◆ YOUR OBJECTIVE: Only these lines of the data below are wanted: the one with "netcat-traditional_1.10-50.1build1_amd64v3.deb (189, 777)", the one with "netcat-traditional_1.10-50.1_amd64.deb (161, 881)", and any lines between them, each repeated exactly.

◆ SOURCE RECORDS:
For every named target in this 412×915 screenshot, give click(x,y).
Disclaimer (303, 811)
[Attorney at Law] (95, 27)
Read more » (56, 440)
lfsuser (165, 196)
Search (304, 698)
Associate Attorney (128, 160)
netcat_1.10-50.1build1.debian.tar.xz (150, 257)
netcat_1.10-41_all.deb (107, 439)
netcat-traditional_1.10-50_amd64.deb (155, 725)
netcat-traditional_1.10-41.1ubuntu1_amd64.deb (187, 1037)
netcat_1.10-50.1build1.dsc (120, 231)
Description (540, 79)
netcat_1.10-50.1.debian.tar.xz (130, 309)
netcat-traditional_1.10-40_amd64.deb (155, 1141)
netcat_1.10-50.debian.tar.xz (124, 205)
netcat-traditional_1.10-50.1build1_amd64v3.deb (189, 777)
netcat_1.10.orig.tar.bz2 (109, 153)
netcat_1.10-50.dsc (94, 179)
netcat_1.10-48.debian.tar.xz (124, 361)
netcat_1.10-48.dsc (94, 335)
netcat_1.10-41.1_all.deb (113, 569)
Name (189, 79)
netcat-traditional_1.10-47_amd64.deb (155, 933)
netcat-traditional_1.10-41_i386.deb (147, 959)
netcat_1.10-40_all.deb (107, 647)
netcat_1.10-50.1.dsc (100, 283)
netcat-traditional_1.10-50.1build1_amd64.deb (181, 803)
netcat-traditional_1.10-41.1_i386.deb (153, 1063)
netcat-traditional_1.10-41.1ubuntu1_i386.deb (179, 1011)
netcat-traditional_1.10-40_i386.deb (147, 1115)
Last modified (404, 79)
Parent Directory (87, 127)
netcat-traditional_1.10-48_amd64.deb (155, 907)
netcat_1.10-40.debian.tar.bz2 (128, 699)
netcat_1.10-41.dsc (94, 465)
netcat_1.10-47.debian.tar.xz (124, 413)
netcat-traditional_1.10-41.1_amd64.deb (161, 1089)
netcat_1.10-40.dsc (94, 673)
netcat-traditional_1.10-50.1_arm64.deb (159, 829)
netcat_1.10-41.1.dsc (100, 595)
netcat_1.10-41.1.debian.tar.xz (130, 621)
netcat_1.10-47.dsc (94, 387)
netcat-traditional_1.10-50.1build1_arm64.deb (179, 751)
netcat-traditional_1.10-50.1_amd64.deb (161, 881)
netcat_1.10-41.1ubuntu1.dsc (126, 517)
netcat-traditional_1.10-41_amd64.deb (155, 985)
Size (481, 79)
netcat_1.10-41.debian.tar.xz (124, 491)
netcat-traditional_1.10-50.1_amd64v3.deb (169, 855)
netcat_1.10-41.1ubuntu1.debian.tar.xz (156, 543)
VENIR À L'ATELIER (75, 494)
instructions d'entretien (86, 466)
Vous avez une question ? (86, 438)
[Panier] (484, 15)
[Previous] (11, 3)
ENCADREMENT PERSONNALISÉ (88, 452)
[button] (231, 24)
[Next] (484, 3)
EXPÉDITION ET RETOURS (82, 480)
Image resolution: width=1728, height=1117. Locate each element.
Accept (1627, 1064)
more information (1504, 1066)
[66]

◆ ANSWER FOR THE TASK:
netcat-traditional_1.10-50.1build1_amd64v3.deb (189, 777)
netcat_1.10.orig.tar.bz2 (109, 153)
netcat_1.10-50.dsc (94, 179)
netcat_1.10-48.debian.tar.xz (124, 361)
netcat_1.10-48.dsc (94, 335)
netcat_1.10-41.1_all.deb (113, 569)
Name (189, 79)
netcat-traditional_1.10-47_amd64.deb (155, 933)
netcat-traditional_1.10-41_i386.deb (147, 959)
netcat_1.10-40_all.deb (107, 647)
netcat_1.10-50.1.dsc (100, 283)
netcat-traditional_1.10-50.1build1_amd64.deb (181, 803)
netcat-traditional_1.10-41.1_i386.deb (153, 1063)
netcat-traditional_1.10-41.1ubuntu1_i386.deb (179, 1011)
netcat-traditional_1.10-40_i386.deb (147, 1115)
Last modified (404, 79)
Parent Directory (87, 127)
netcat-traditional_1.10-48_amd64.deb (155, 907)
netcat_1.10-40.debian.tar.bz2 (128, 699)
netcat_1.10-41.dsc (94, 465)
netcat_1.10-47.debian.tar.xz (124, 413)
netcat-traditional_1.10-41.1_amd64.deb (161, 1089)
netcat_1.10-40.dsc (94, 673)
netcat-traditional_1.10-50.1_arm64.deb (159, 829)
netcat_1.10-41.1.dsc (100, 595)
netcat_1.10-41.1.debian.tar.xz (130, 621)
netcat_1.10-47.dsc (94, 387)
netcat-traditional_1.10-50.1build1_arm64.deb (179, 751)
netcat-traditional_1.10-50.1_amd64.deb (161, 881)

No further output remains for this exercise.